* [What the task requires]:
Answer these from the "25 things" blog post:
1. Which friend tagged the writer to add their own list?
2. How did the writer meet Nancy?
3. How old is Brian?

25 Things You May Not Know About Me

25 Things

25 Things You May Not Know About Me

My friends Heather Strout and Derek Showerman recently wrote blog posts on the “25 Things You May Not Know About Me” – and Heather ‘tagged’ me on her blog to add my own 25 things.

Actually, this turned out to be a fun exercise as I thought about the bits of my life that people probably don’t know about me:

  1. I met my wife Nancy on a blind date and she is the best thing that has happened to me (and I don’t tell her enough how important she is to me).  We’ll be married 10 years in June and we share our anniversary with my parents.
  2. I have 4 great children – Scott-18, Brian-16, Henry-8 and Kit-2, and I can discuss anything from college admissions and AP classes to Sponge Bob and diapers.

* [Dataset excerpts]:

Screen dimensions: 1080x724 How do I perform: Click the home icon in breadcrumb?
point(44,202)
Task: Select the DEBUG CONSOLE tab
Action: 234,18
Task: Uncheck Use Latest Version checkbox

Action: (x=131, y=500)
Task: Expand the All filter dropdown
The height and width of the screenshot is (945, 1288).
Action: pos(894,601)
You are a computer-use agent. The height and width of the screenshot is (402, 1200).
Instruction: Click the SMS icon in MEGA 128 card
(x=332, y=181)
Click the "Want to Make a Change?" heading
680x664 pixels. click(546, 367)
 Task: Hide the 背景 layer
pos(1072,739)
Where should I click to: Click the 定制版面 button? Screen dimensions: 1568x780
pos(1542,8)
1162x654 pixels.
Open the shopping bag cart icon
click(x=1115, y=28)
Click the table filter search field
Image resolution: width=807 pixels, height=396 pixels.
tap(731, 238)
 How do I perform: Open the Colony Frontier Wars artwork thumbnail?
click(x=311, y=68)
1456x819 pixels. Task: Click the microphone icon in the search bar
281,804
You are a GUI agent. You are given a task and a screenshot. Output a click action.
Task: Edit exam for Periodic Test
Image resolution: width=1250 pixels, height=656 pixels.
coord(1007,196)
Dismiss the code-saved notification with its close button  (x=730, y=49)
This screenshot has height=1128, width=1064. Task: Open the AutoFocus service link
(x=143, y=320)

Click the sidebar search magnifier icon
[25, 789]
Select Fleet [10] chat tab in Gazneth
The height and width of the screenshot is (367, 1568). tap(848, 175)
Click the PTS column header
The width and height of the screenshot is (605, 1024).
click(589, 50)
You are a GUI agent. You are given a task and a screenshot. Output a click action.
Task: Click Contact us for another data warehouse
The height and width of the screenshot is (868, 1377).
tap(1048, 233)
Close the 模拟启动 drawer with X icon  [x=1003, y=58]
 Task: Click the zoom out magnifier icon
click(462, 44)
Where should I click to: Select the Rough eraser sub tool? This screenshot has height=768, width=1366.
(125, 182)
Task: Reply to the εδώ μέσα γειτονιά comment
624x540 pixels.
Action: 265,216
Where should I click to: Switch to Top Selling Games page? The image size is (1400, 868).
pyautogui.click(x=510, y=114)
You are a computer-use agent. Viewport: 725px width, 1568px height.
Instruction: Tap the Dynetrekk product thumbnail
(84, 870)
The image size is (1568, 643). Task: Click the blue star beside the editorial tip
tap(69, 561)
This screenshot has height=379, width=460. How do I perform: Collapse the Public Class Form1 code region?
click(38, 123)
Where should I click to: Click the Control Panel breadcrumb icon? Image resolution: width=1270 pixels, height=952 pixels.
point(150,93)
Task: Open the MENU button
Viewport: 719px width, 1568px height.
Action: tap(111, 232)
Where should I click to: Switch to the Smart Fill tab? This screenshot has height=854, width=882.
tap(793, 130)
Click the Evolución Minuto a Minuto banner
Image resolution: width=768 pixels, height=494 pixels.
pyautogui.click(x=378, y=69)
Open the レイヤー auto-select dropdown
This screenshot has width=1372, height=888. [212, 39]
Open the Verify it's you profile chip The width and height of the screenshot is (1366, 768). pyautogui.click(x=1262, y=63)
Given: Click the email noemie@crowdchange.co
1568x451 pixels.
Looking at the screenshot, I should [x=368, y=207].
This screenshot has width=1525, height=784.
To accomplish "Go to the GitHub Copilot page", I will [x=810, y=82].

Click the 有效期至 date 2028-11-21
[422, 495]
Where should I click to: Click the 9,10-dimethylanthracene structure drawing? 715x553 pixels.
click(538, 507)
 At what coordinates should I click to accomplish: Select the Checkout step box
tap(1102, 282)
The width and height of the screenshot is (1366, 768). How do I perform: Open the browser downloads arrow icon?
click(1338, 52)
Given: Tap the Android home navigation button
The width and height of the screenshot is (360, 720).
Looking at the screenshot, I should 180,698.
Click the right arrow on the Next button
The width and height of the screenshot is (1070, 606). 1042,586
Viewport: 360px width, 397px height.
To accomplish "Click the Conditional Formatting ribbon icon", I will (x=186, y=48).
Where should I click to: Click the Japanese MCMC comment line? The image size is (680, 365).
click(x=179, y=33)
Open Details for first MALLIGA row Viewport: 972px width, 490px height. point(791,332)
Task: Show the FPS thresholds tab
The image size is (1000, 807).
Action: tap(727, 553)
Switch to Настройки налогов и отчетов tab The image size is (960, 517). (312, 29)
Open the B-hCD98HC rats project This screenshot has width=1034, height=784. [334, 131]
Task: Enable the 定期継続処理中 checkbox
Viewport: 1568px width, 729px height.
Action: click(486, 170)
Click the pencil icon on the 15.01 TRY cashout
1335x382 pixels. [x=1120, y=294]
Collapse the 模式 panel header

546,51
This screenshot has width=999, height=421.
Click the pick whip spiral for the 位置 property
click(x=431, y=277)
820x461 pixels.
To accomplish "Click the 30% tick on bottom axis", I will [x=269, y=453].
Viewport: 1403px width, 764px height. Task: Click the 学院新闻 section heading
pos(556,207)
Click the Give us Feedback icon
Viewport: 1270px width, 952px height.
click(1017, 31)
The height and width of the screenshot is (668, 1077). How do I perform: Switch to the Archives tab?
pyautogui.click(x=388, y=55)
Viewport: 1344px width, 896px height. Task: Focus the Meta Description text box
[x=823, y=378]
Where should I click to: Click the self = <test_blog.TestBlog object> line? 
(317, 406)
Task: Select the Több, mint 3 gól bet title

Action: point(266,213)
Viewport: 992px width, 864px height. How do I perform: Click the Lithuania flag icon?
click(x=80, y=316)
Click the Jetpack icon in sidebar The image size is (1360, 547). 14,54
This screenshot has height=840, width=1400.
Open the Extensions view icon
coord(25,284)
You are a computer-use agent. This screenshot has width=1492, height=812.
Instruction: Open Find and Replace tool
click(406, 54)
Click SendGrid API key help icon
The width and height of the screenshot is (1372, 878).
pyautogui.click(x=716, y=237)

* [Solution for this exercise]:
1. Heather Strout
2. On a blind date
3. 16